For local development, configure your model proxy credentials:

```bash
cp .env.example .env
```

Then fill in `MODEL_PROXY_API_KEY` and `MODEL_PROXY_URL`.

## Installation

```bash
pip install kagraphx
```

For local development from source:

```bash
git clone https://github.com/anpc849/ka-graph.git
cd ka-graph
pip install -e ".[dev]"
```

## Quick Start

Start KaTrace Studio first so traces from your graph run are captured and visible:

```bash
# Local machine
kagraph-studio --mode local

# Kaggle notebook or remote environment
!kagraph-studio --mode localtunnel
```

Open `http://127.0.0.1:3000` in local mode, or use the printed LocalTunnel URL in tunnel mode.

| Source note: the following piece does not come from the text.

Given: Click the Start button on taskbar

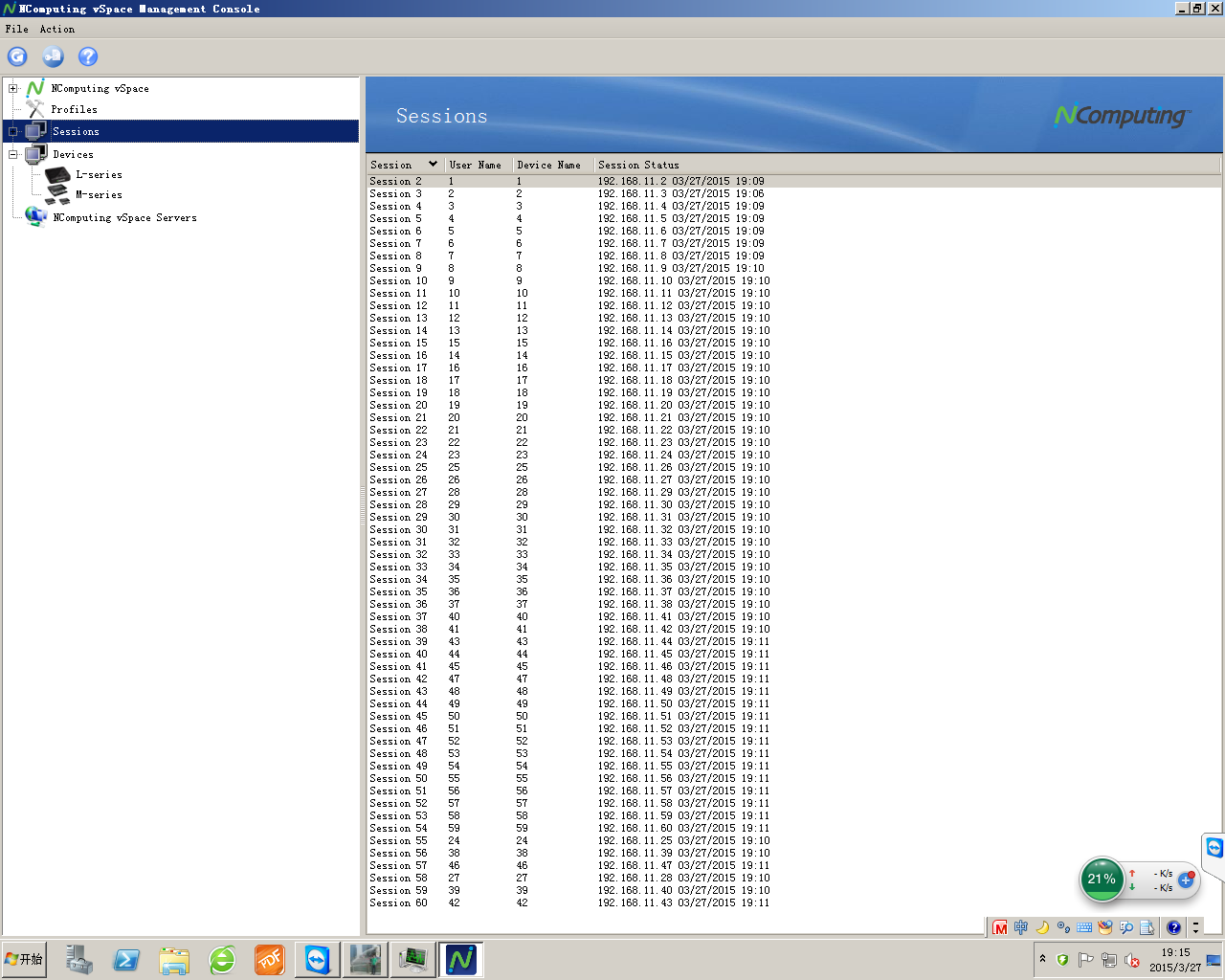Looking at the screenshot, I should (24, 959).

Once Studio is running, execute a traced graph:

```python
from kagraph import START, END, StateGraph, MessagesState
from kagraph.llms import load_llm
from kagraph.prompts import invoke_llm
from kagraph.messages import HumanMessage
from kagraph.tracing import trace

llm = load_llm("qwen/qwen3-235b-a22b-instruct-2507")

def agent(state: MessagesState):
    response = invoke_llm(llm, messages=state["messages"], prompt="Answer the user.")
    return {"messages": [response]}

graph = StateGraph(MessagesState)
graph.add_node("agent", agent)
graph.add_edge(START, "agent")
graph.add_edge("agent", END)
app = graph.compile()

with trace("MyFirstAgent"):
    result = app.invoke({"messages": [HumanMessage("Hello!")]})

print(result["messages"][-1].content)
```

## Learn More

Use the docs for API details and the tutorial notebooks for runnable workflows:

- [Overview & Getting Started](docs/index.md)
- [Building Graphs (`StateGraph`)](docs/state_graph.md)
- [Running Graphs (`CompiledStateGraph`)](docs/compiled_graph.md)
- [Prebuilt Nodes & Utilities](docs/prebuilt.md)
- [KaTrace Studio & Tracing](docs/tracing.md)
- [Web Application Guide](docs/webapp/overview.md)
- [Tutorial notebooks](tutorials/)

## License

This project is licensed under the MIT License. See the [LICENSE](LICENSE) file for details.